College students who struggle to tolerate emotional distress are significantly more likely to develop a social media addiction, according to new research from South Korea. The study, involving nearly 300 university students, found that the relationship between emotional distress and compulsive social media use is largely explained by the reasons why young people turn to platforms such as Instagram and Facebook in the first place. The findings were published in Archives of Psychiatric Nursing.
Researchers from Daegu and Gachon Universities examined how distress intolerance, defined as a person’s perceived inability to handle negative feelings, relates to problematic social media use. Rather than simply confirming a link between the two, the study went further by identifying the psychological motivations that explain why emotionally vulnerable students become more dependent on social media.

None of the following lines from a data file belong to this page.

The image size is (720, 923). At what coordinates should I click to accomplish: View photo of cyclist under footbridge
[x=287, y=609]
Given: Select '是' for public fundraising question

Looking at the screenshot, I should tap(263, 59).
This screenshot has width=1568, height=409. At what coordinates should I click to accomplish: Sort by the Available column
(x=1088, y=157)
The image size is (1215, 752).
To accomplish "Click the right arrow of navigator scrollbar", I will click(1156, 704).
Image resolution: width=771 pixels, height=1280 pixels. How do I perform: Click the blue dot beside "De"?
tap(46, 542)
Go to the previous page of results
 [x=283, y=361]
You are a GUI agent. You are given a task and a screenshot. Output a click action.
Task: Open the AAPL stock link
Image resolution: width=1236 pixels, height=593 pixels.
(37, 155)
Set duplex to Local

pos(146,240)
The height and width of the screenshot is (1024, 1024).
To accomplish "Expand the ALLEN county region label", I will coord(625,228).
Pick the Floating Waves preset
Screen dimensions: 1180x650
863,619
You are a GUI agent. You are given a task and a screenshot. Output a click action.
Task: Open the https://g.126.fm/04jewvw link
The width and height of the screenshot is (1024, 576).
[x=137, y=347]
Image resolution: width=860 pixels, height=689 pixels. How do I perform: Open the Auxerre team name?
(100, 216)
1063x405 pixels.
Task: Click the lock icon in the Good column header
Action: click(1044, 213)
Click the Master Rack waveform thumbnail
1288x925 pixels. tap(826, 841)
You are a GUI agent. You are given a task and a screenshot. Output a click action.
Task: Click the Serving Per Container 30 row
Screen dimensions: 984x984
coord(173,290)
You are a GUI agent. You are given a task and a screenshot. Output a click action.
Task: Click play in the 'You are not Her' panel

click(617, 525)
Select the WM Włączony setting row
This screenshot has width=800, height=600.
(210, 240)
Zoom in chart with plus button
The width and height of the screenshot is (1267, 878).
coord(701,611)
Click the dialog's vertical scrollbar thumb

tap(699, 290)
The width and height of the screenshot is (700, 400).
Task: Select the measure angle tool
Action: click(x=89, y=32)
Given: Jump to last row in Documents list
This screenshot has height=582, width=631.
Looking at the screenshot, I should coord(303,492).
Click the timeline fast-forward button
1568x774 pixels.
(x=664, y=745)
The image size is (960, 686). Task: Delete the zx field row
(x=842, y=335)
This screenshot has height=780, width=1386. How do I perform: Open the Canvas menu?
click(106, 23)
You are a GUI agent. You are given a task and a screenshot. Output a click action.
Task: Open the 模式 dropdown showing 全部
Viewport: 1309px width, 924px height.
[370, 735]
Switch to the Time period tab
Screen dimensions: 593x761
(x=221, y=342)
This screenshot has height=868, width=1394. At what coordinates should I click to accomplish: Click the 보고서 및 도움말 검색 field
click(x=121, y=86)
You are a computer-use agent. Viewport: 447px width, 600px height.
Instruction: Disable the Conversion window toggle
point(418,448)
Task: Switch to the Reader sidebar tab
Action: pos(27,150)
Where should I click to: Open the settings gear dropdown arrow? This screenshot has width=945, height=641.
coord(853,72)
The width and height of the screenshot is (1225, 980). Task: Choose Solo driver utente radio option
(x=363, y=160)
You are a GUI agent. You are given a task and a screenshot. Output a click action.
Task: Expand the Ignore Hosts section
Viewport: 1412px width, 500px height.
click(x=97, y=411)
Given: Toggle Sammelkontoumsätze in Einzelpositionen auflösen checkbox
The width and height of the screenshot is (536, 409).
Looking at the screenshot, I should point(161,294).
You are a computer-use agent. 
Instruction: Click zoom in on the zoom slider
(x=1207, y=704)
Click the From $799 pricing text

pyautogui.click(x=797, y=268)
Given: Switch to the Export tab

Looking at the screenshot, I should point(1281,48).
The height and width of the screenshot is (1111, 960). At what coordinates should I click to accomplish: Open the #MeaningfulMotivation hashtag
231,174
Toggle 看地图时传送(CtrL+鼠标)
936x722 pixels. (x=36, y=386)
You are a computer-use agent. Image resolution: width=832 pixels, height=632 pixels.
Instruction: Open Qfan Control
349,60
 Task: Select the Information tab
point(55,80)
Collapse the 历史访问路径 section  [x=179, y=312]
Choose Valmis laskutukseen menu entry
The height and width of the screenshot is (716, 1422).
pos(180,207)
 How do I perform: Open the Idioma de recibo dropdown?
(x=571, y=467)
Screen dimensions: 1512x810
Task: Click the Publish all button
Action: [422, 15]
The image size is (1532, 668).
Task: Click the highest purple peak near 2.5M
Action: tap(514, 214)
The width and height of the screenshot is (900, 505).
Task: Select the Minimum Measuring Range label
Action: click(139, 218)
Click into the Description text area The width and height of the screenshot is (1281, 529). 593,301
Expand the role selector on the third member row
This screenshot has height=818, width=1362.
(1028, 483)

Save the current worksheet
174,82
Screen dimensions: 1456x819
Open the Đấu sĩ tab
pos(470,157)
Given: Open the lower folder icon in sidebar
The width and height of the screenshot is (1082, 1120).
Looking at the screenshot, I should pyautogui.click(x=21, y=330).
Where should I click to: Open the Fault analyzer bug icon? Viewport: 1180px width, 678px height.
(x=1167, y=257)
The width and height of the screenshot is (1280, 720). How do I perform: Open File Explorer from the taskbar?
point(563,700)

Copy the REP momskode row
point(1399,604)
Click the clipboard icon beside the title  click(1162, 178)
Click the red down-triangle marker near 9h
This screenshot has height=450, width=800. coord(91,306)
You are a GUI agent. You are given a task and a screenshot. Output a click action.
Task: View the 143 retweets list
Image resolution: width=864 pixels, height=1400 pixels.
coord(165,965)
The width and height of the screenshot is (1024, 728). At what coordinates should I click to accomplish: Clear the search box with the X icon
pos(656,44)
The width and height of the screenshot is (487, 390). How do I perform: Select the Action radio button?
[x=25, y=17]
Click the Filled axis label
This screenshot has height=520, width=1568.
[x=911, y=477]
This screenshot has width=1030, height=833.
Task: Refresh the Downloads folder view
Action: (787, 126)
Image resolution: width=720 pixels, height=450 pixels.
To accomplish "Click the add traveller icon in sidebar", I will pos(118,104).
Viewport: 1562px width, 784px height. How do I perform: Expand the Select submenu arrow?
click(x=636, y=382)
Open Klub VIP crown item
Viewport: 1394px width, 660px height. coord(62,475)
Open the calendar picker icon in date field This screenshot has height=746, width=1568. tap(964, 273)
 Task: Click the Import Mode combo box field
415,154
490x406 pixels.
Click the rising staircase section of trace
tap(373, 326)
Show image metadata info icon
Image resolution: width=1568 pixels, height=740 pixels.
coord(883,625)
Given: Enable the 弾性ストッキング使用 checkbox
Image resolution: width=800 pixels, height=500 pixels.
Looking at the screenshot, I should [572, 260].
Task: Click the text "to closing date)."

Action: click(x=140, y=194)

The most significant pathway was coping. Students with low distress tolerance were more likely to use social media as a way to manage or escape negative emotions, and this pattern was strongly associated with addictive behaviour. The desire to use social platforms as an emotional outlet accounted for the largest share of the indirect relationship between distress intolerance and addiction, making it the most clinically relevant target for intervention.
Boredom also played a notable role. Students who found it difficult to sit with discomfort were more prone to boredom, and pastime motives, essentially using social media to fill time and escape restlessness, emerged as a secondary but meaningful pathway to addiction. This finding supports earlier research linking psychological distress and boredom proneness to problematic smartphone and internet use among young people.
Two additional motivations were identified as mediating factors, though they had not originally been hypothesised. Students with high distress intolerance were also found to use social media to conceal their weaknesses or project a more favourable image of themselves online. Separately, they were more likely to seek out positive emotional experiences through social media, a pattern the researchers connected to difficulties in fulfilling basic psychological needs.
Taken together, the four motivational pathways, coping, pastime, concealment, and enhancement, accounted for roughly 59% of the total association between emotional distress intolerance and social media addiction. The direct effect of distress intolerance on addiction remained significant even after these pathways were accounted for, suggesting that other motivational factors not yet captured by current measurement tools may also be at work.
The researchers argue that their findings have direct implications for how universities support students. They suggest that digital literacy programmes should incorporate short modules on emotional regulation and distress tolerance, and that campus counselling services use established screening tools to identify students most at risk. In cultures with strong collectivist values, such as South Korea, peer mentoring schemes may prove particularly effective in delivering these kinds of interventions.
The study also calls for future research to move beyond self-reported surveys and to use longer-term tracking methods that can establish causality more robustly. Cross-sectional data, collected at a single point in time, can describe patterns but cannot confirm which comes first.
Social media addiction among university students is a growing concern, with well-documented effects on academic performance, mental health, and subjective well-being.